Isolation on Culture
• Success is highly dependent on proper transport medium, transport conditions, and previous antibiotic treatment.
• The chlamydial agent may be propagated in tissue culture, mice, or embryonated chicken eggs. Obtain postmortem samples from the spleen, liver, or air sacs.
• Isolation may be possible from antemortem exudate or fecal samples; however, shedding often is intermittent. This is the most reliable postmortem confirmation.
Treatment
Tetracyclines are the most effective antibiotics against Chlamydophila.
• Doxycycline (Vibramycin, Pfizer) is the drug of choice for treatment of Chlamydophila. It is available in an oral (suspension, solution, or capsules) or IV form in the United States. The IV form should not be injected IM or SC.
• The dosage of doxycycline varies, depending on the species. Administer 25 mg/kg q24h to macaws and cockatoos and 35 to 50 mg/kg q24h to African grey parrots, cockatiels, and Amazon parrots. Senegal parrots require 30 mg/kg q12h. Some birds will regurgitate on higher doses. Doxycycline may be mixed with a small amount of a favorite food, as long as that food is immediately and completely consumed.

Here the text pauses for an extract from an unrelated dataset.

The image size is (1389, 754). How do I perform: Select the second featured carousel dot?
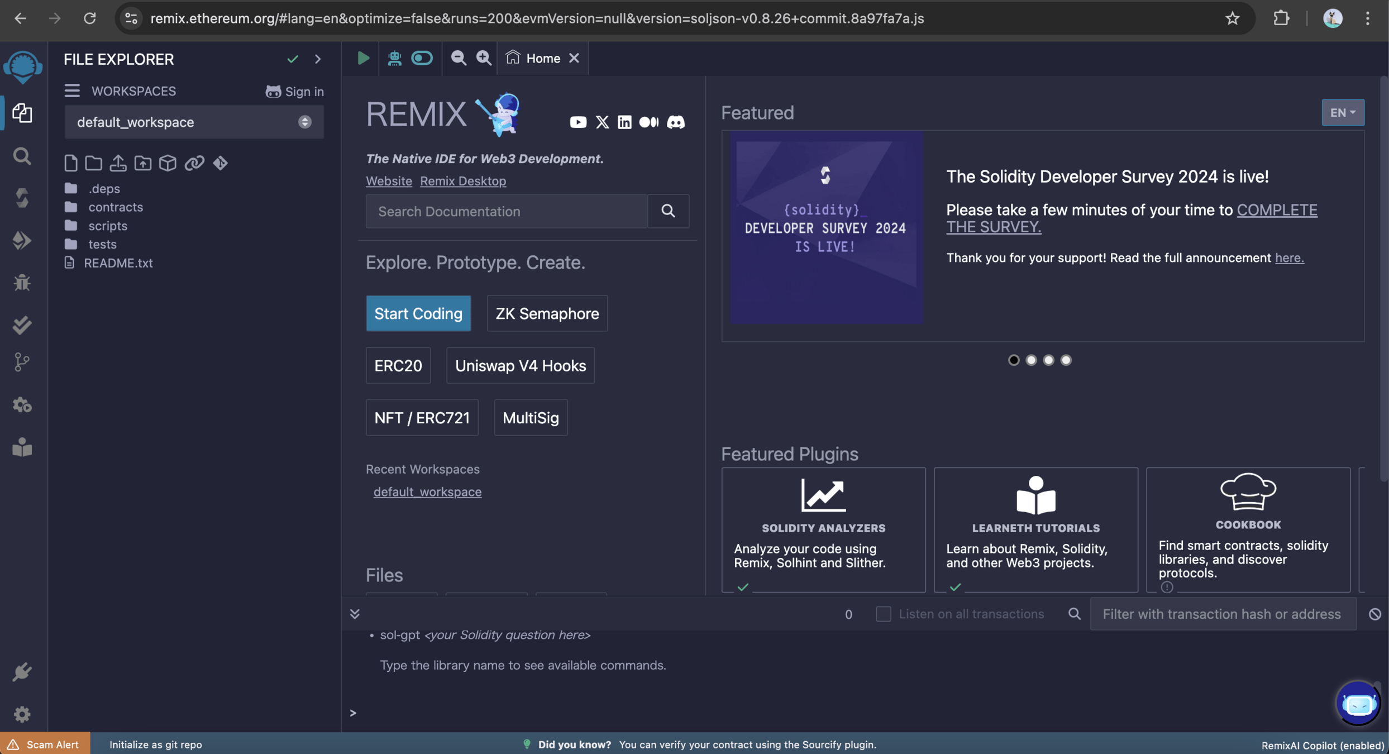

• For cockatiels and budgerigars, doxycycline may be added to a mixture of hulled millet seed and oats. Lightly coat the seed-oat mixture with sunflower oil, and add doxycycline at a rate of 300 mg/kg of seed mix. Feed birds this mix exclusively for 45 days. Use this route only in stable birds. Monitor birds to ensure that they are eating this diet.
• Doxycycline for IM injection (Vibravenos, Pfizer) is available in countries outside of the United States and may be imported for use in birds. Administer 75 to 100 mg/kg IM every 7 days for 6 weeks.
• Doxycycline may be effective for some birds when added to the drinking water. Use this route only in stable birds, and carefully monitor the birds to ensure that the water is palatable and that water consumption is normal. Birds may overconsume water during hot, dry periods or while on dry or pelleted diets, resulting in overdosage. Underdosage, resulting in treatment failures and possibly dehydration, may occur if birds refuse to drink treated water. Species that normally consume very little water, such as budgerigars cannot be effectively treated using water-based medication. Dosages are available for a limited number of species and include 300 to 400 mg/L water for cockatiels, 400 mg/L water for Goffin’s cockatoos, and 600 to 800 mg/L water for African grey parrots.
• Secondary mycotic or bacterial infections owing to alterations of the normal enteric flora, stress, and immunosuppression are a common problem in birds treated with doxycycline.
• Thoroughly clean the environment following treatment to remove chlamydia organisms and prevent reinfection.
Prevention
• Because inapparent carriers are common and an accurate screening test is not available, it is difficult to prevent the introduction of Chlamydia organisms into a flock when purchasing new birds. A combination of serology and DNA probe to screen for chlamydiosis is recommended, with repeated yearly testing.